Information Block Start

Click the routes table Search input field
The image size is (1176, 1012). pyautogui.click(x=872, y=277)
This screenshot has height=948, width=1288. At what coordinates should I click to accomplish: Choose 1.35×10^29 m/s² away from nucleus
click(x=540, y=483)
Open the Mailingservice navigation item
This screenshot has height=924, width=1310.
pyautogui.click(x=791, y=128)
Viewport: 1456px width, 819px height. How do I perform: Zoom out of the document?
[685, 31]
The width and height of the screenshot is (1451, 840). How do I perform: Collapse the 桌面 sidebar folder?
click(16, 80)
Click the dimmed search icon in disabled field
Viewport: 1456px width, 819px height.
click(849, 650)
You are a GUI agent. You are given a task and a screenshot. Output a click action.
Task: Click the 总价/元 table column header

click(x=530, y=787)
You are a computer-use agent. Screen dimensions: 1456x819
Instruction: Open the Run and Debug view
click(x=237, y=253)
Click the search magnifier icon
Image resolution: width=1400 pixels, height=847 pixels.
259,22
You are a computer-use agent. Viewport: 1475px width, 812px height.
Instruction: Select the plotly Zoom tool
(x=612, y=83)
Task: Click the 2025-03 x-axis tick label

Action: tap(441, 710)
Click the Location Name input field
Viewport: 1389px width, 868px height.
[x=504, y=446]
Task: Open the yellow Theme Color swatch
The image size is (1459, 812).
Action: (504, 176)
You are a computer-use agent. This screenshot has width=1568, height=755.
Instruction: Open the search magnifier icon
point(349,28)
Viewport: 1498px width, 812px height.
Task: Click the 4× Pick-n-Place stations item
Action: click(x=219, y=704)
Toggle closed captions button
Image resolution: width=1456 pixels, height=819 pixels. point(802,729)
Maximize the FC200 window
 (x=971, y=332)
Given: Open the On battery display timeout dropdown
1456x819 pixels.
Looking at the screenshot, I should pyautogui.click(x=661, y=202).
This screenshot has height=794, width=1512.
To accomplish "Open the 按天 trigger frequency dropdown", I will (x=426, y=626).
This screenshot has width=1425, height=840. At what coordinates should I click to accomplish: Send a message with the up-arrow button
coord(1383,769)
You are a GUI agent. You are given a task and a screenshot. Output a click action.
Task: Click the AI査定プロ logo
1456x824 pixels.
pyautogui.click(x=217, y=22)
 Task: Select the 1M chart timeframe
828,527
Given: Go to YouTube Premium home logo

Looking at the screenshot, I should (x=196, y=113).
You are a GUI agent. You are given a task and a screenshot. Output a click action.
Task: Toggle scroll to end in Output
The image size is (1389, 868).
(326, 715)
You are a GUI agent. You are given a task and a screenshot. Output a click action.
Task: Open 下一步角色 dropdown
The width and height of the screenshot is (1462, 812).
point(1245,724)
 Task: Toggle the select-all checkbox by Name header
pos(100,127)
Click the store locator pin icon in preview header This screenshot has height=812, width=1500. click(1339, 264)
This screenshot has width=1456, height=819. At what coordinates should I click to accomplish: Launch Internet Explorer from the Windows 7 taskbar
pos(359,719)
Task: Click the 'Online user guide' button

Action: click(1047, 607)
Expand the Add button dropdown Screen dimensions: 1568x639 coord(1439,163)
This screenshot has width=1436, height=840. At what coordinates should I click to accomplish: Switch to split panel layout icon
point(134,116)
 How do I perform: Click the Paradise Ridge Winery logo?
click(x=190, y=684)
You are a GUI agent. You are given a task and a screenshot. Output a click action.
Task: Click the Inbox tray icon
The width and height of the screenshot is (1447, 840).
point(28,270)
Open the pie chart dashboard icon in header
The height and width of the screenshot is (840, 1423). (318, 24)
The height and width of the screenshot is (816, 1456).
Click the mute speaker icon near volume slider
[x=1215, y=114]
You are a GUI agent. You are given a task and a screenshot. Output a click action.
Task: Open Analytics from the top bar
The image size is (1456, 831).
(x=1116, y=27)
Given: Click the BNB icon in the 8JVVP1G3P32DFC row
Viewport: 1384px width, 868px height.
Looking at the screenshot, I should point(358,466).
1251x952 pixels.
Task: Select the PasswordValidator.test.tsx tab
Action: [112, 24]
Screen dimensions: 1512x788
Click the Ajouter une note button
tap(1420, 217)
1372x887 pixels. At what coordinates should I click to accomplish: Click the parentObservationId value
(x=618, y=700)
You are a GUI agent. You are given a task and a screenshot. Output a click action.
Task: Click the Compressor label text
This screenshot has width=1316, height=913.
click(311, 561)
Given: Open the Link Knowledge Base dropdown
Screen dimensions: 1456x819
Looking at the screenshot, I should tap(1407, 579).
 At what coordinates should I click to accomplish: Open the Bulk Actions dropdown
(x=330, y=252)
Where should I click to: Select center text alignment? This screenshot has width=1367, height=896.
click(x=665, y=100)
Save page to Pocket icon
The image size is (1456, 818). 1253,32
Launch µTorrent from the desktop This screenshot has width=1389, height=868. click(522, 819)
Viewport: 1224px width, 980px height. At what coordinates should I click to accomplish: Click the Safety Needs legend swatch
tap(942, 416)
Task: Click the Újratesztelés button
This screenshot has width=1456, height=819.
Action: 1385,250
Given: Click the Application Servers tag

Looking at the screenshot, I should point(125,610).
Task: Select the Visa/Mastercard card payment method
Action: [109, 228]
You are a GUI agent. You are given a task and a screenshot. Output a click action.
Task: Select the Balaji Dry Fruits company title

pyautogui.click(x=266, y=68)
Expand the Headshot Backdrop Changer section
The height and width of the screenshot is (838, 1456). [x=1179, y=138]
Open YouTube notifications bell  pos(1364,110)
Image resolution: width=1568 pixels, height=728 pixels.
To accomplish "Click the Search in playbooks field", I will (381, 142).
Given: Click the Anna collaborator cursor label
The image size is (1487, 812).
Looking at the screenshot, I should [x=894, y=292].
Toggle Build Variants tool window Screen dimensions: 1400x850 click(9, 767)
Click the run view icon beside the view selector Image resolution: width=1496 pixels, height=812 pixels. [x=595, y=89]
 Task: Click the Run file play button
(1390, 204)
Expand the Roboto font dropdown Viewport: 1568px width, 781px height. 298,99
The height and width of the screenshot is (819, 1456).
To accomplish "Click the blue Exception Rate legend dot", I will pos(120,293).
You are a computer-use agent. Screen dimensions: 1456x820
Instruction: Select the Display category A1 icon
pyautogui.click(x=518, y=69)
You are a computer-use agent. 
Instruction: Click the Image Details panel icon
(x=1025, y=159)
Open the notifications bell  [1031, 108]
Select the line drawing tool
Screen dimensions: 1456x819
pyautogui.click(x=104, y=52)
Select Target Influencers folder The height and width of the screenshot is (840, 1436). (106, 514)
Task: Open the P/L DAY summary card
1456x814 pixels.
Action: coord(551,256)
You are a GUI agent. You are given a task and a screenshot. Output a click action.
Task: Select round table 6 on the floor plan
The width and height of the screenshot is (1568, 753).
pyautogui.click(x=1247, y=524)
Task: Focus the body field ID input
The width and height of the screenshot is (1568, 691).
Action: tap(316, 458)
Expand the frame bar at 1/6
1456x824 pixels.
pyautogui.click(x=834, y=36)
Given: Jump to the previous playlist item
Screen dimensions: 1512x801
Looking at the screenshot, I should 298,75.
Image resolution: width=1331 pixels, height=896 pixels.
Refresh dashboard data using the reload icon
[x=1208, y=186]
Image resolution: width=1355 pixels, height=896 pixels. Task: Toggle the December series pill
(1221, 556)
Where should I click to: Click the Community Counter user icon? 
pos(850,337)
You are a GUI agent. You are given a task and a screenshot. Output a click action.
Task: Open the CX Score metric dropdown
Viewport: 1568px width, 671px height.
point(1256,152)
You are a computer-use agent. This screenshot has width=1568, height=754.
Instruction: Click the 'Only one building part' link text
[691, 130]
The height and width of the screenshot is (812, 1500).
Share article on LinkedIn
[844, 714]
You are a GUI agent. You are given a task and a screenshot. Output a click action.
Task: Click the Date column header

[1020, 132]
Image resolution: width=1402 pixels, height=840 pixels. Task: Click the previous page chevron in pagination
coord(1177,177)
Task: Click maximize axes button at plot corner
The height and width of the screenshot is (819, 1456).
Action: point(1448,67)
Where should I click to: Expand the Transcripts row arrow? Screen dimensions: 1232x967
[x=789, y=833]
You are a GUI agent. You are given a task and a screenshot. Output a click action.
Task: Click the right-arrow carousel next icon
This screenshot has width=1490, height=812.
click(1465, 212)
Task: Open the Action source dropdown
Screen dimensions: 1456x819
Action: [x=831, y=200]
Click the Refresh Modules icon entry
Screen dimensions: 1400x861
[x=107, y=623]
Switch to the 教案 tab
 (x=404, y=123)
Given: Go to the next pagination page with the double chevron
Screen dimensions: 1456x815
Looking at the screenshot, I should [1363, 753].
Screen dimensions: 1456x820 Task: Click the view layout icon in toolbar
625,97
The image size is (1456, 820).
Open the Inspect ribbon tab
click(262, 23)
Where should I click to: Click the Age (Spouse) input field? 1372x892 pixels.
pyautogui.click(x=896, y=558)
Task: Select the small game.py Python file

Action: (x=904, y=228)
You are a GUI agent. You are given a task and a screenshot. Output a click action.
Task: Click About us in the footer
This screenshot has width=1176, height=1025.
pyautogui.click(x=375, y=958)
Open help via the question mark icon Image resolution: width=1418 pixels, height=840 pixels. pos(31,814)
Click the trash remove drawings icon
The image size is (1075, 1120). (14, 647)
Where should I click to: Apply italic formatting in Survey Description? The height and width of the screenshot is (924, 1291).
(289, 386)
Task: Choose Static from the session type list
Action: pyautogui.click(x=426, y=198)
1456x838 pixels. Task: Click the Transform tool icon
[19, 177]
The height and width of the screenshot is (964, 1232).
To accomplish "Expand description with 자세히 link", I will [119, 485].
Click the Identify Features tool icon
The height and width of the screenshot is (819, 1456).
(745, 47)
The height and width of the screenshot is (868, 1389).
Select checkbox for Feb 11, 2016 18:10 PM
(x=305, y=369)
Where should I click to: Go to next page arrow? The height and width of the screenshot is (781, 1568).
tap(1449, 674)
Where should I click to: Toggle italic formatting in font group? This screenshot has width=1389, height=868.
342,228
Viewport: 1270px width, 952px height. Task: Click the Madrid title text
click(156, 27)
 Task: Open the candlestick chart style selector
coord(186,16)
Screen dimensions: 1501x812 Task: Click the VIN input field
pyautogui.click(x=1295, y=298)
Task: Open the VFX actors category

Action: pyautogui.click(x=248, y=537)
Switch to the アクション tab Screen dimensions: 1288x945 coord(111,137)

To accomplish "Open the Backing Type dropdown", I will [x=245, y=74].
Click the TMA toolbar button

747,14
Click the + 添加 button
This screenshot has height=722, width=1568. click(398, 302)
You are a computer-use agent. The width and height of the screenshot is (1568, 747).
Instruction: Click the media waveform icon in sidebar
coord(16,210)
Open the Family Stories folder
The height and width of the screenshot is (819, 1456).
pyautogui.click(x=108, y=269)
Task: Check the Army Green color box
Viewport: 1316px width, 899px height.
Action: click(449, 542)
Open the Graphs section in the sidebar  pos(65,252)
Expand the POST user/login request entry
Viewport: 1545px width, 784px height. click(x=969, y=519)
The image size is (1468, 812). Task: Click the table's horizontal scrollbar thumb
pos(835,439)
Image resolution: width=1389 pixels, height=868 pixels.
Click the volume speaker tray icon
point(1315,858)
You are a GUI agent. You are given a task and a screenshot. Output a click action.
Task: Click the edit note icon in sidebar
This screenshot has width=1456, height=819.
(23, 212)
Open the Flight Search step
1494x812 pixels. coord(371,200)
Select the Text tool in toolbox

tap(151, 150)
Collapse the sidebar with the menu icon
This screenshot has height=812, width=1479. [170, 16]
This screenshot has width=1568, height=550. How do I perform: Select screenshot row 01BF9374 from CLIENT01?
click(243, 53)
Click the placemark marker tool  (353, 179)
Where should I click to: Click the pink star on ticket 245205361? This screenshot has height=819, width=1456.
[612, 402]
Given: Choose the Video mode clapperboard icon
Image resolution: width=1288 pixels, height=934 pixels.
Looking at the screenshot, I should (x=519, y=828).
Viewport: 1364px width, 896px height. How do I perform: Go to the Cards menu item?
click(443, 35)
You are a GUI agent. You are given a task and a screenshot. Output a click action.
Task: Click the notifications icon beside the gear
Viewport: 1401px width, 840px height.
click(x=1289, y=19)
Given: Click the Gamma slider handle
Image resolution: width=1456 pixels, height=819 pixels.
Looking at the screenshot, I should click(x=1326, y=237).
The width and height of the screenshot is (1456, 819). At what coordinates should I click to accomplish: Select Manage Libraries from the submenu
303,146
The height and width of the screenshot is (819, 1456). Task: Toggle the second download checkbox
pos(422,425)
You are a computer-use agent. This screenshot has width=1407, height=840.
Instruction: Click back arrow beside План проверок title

Information Block End

Retype only this portion of the data above: the line containing "Click the store", the line containing "The height and width of the screenshot is (816, 1456).", and all lines between them, exactly.

Click the store locator pin icon in preview header This screenshot has height=812, width=1500. click(1339, 264)
This screenshot has width=1456, height=819. At what coordinates should I click to accomplish: Launch Internet Explorer from the Windows 7 taskbar
pos(359,719)
Task: Click the 'Online user guide' button

Action: click(1047, 607)
Expand the Add button dropdown Screen dimensions: 1568x639 coord(1439,163)
This screenshot has width=1436, height=840. At what coordinates should I click to accomplish: Switch to split panel layout icon
point(134,116)
 How do I perform: Click the Paradise Ridge Winery logo?
click(x=190, y=684)
You are a GUI agent. You are given a task and a screenshot. Output a click action.
Task: Click the Inbox tray icon
The width and height of the screenshot is (1447, 840).
point(28,270)
Open the pie chart dashboard icon in header
The height and width of the screenshot is (840, 1423). (318, 24)
The height and width of the screenshot is (816, 1456).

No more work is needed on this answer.